Entonces, partiendo del color blanco, podemos considerar a los tres colores como iguales. Digo considerar porque científicamente no es así pues depende de muchos factores, el principal de todos es la respuesta del elemento sensor o sea el que ve el color. Pero nuestras mediciones servirán para comparar varios colores, o igualar dos colores como las pinturas o los que se imprimen con cualquier impresora.
Y como calibramos el blanco, ¿a ojo? Sí, a pesar de todo a ojo nomás.  Porque vamos a comparar nuestro blanco con un patrón blanco.
Estamos acostumbrados a usar nuestros sentidos y no nos damos cuenta que son medidores y comparadores muy exactos. Como ejemplo aconsejo imprimir en papel fotográfico mate la Fig. 10, 

​
con tonos de color rosa y grises. Recortar los dos cuadrados chicos y deslizarlos al lado de la serie de tonos. Pararse al lado del que sea igual. Hagan este ejercicio y verán como con facilidad lo encuentran. Han calibrado, con un error del 5% el color! ¡ Y con el ojo solamente como instrumento!

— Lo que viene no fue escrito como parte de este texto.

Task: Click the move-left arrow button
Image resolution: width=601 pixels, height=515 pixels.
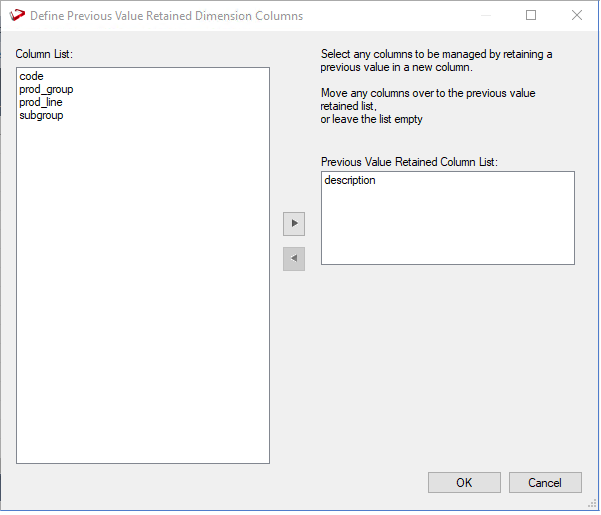Action: point(294,259)
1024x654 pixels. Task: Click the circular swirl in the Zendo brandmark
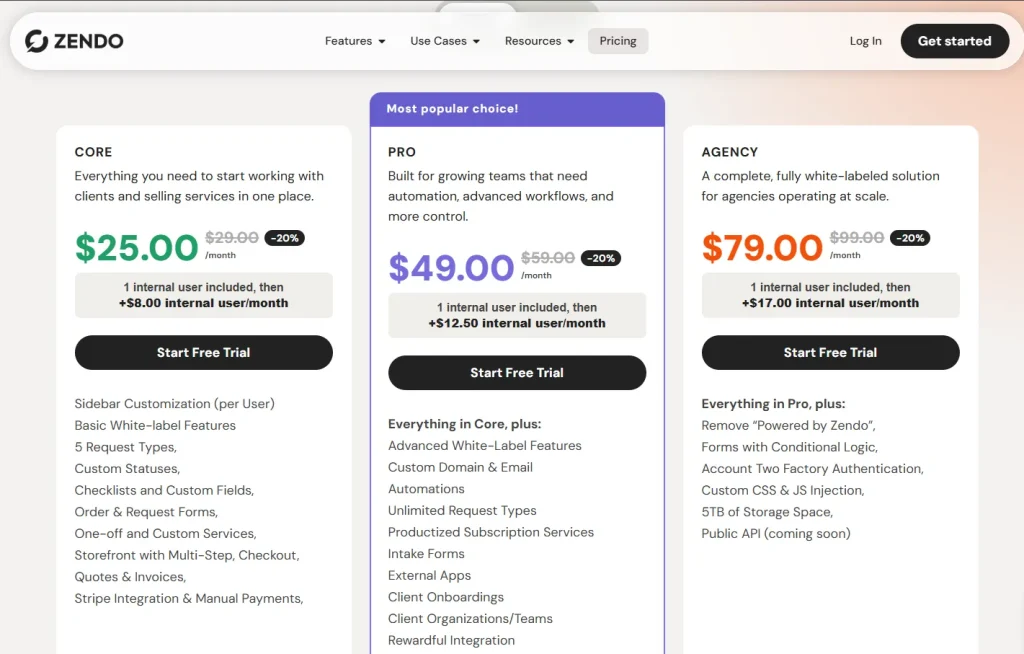(38, 41)
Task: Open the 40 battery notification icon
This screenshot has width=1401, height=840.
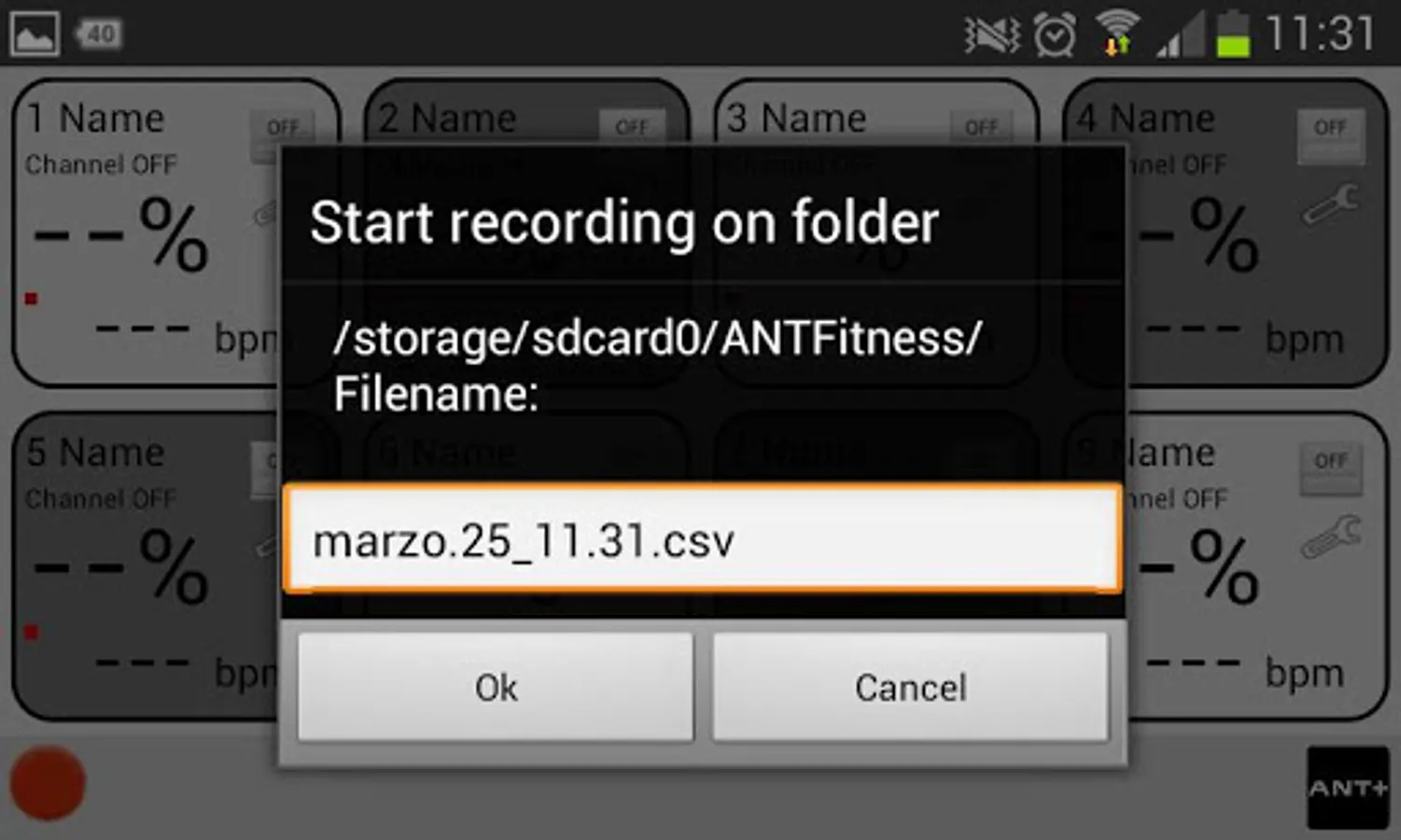Action: [x=98, y=35]
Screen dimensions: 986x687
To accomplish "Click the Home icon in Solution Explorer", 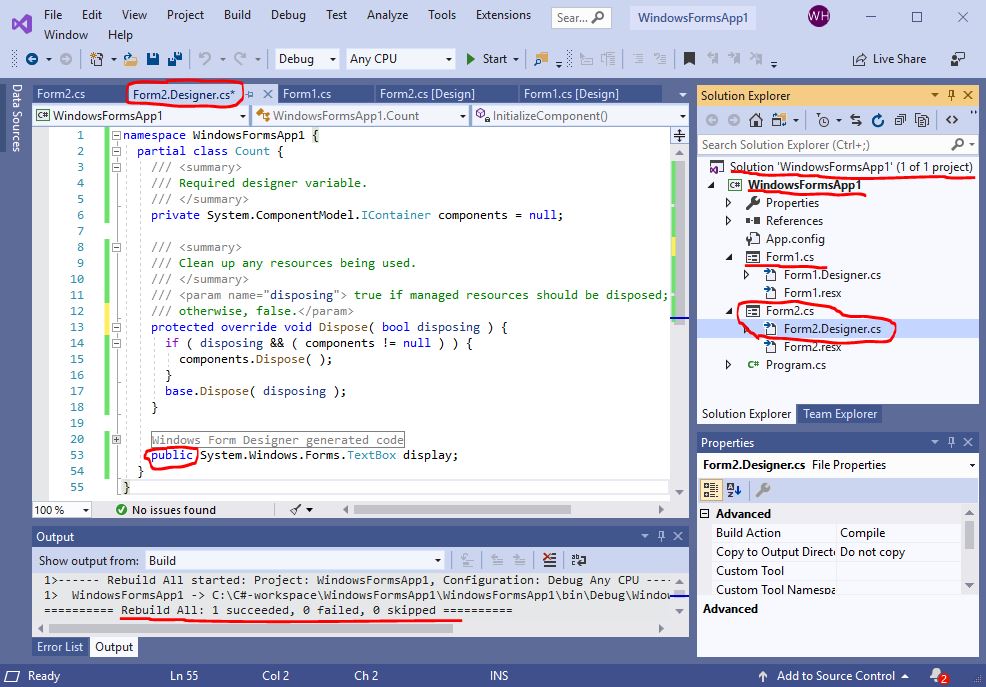I will 755,120.
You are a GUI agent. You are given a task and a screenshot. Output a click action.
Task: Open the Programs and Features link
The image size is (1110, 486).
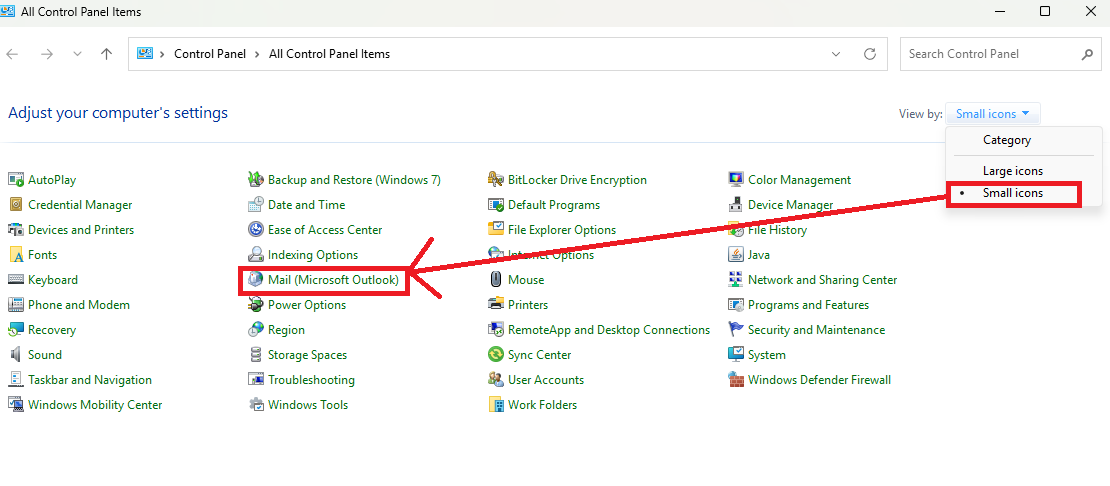click(808, 305)
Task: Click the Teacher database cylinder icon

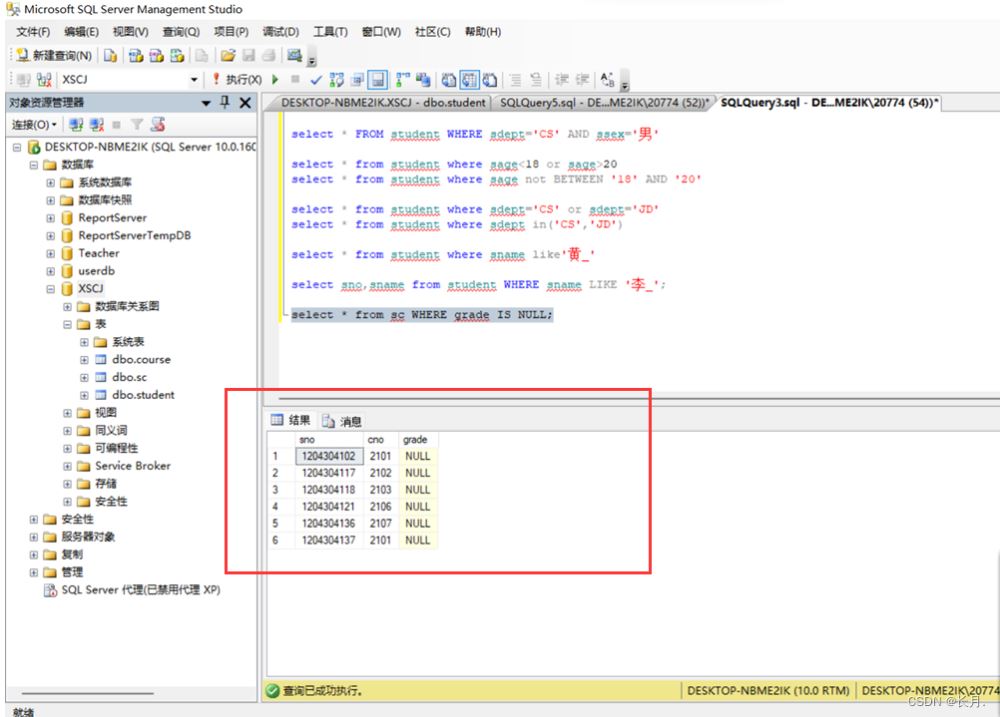Action: click(x=67, y=253)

Bueno, con esto nos podríamos extender muchísimo, porque son muchos los factores que inciden en la comprensión y medición del color. Buscando en Google encontraremos bastante información sobre ello. Pero atención, hay mucho de inexacto en esas informaciones, como por ejemplo la construcción de un espectroscopio a partir de un CDRom… A pesar de que este es curvo y el espectro que da es eminentemente curvo…Aunque con algoritmos y programas especiales, toda curva se puede enderezar, pero… ¿la exactitud? Ver Fig. 11 , espectro de un CD rom…

​
Para calibrar el Cero % usaremos un trozo de cartulina Canson negra o una superficie pintada con la mejor pintura negro mate que encuentren. En las pruebas usé de negro el que me da mi impresora Epson T 50 y la cartulina negra Canson.

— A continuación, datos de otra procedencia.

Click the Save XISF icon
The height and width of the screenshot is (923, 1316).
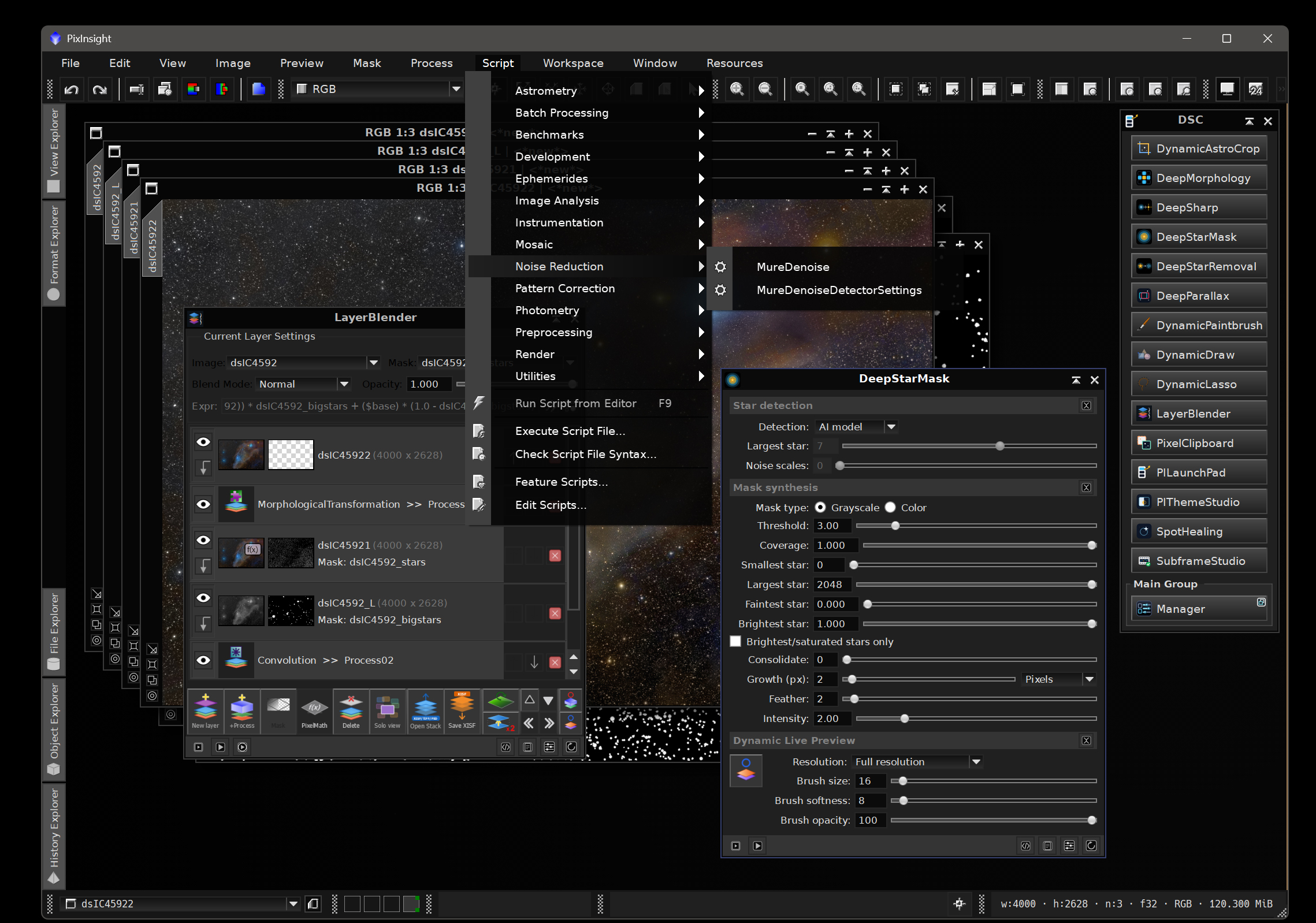[x=462, y=711]
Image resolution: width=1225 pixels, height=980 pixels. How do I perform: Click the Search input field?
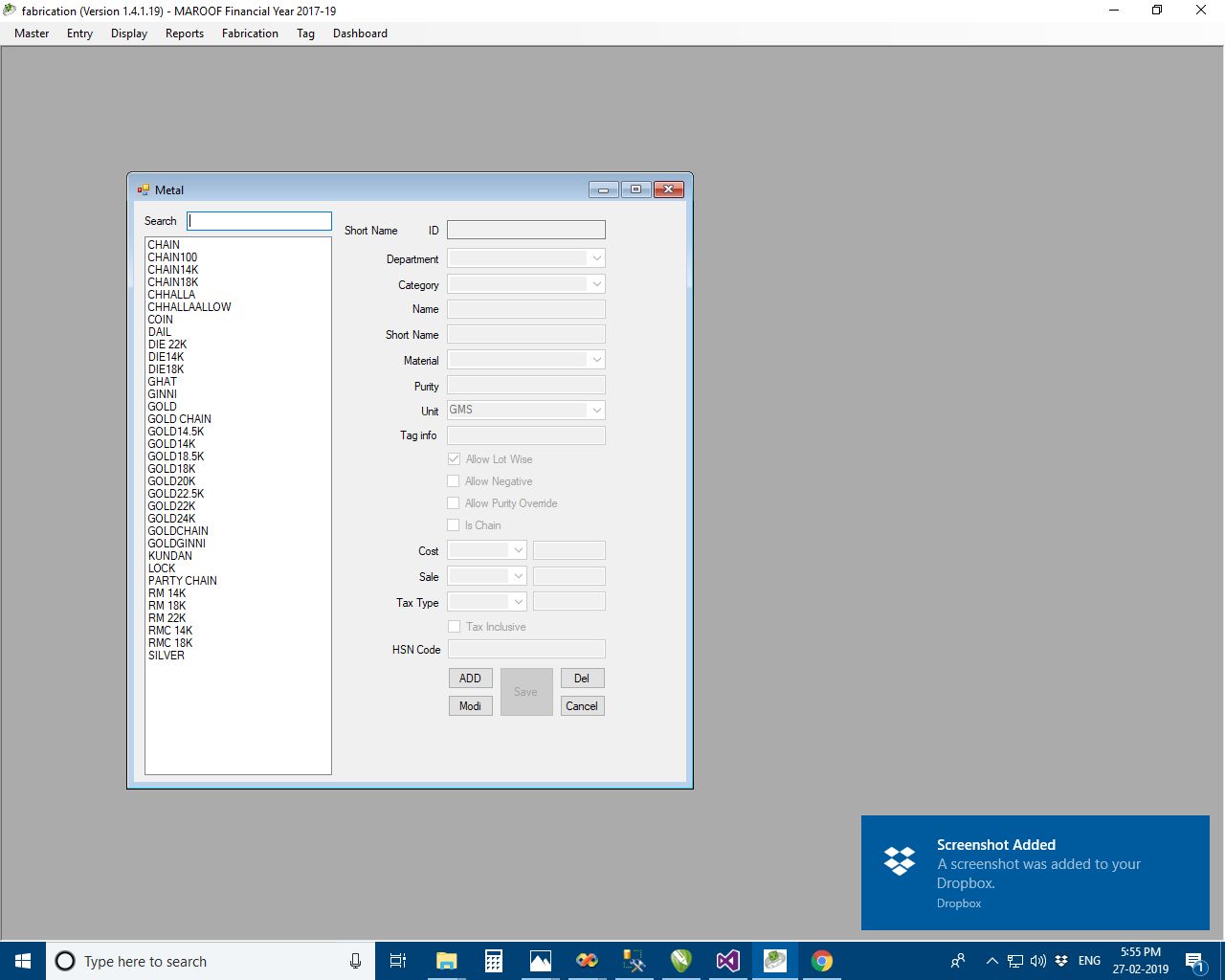(259, 221)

Podría extenderme días enteros hablando del color, pero debemos limitar el espacio. Espero que con estas explicaciones algo se entienda. Cualquier consulta la atenderé con la mayor diligencia posible. Y si se considera necesario, podría explayarme más en esto del color.

PASEMOS A LA CONSTRUCCIÓN
La construcción se ha realizado poniendo énfasis en la parte mecánica y óptica pero con la menor cantidad de elementos posibles. Lleva una electrónica sencilla para que sea fácil de reproducir y no es nada complicado el armado del sistema. En realidad todos son controles y si se quiere se pueden distribuir de distinta forma siguiendo la forma de la caja que lo contendrá. De hecho es lo que hice, separé en dos bancos los controles porque la plaqueta no me entraba en la caja.. De todas maneras no será difícil para los aficionados lectores pues los electrónicos tenemos suficiente maña como para solucionar cualquier cosa. Tengan en cuenta que estamos construyendo un verdadero equipo de medición.  

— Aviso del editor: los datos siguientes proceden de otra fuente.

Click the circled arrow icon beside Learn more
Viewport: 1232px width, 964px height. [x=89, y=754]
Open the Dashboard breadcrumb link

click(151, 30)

He separado la cabeza de medición de la caja de la parte electrónica para facilidad de uso (aunque el que quiera las podría integrar). Además en el futuro podemos estudiar de cambiar los ángulos de iluminación para eliminar en lo posible los reflejos innecesarios. Fig. 12.

​
Y como indicador o voltímetro uso un téster chino, de los chicos, que es barato y además es posible usar cualquier téster porque puse dos hembras de ficha banana en la caja. Y dos cables, uno rojo y otro negro, con fichas banana en cada punta, para conectar el téster con el equipo. Todo esto para ahorrar dinero. ( En Argentina llamamos téster al multímetro y no sé cómo se llamarán las fichas banana en otros países).
Es lógico que también se puede integrar el voltímetro en la misma caja y hacer algo compacto. Eso lo dejo al criterio de cada uno. Pero para empezar, conviene así. Todo separado es más didáctico. En el caso de que se quiera colocar un “panel meter” en la caja, tengan cuidado con la alimentación, pues generalmente estos vienen preparados para usar alimentación separada.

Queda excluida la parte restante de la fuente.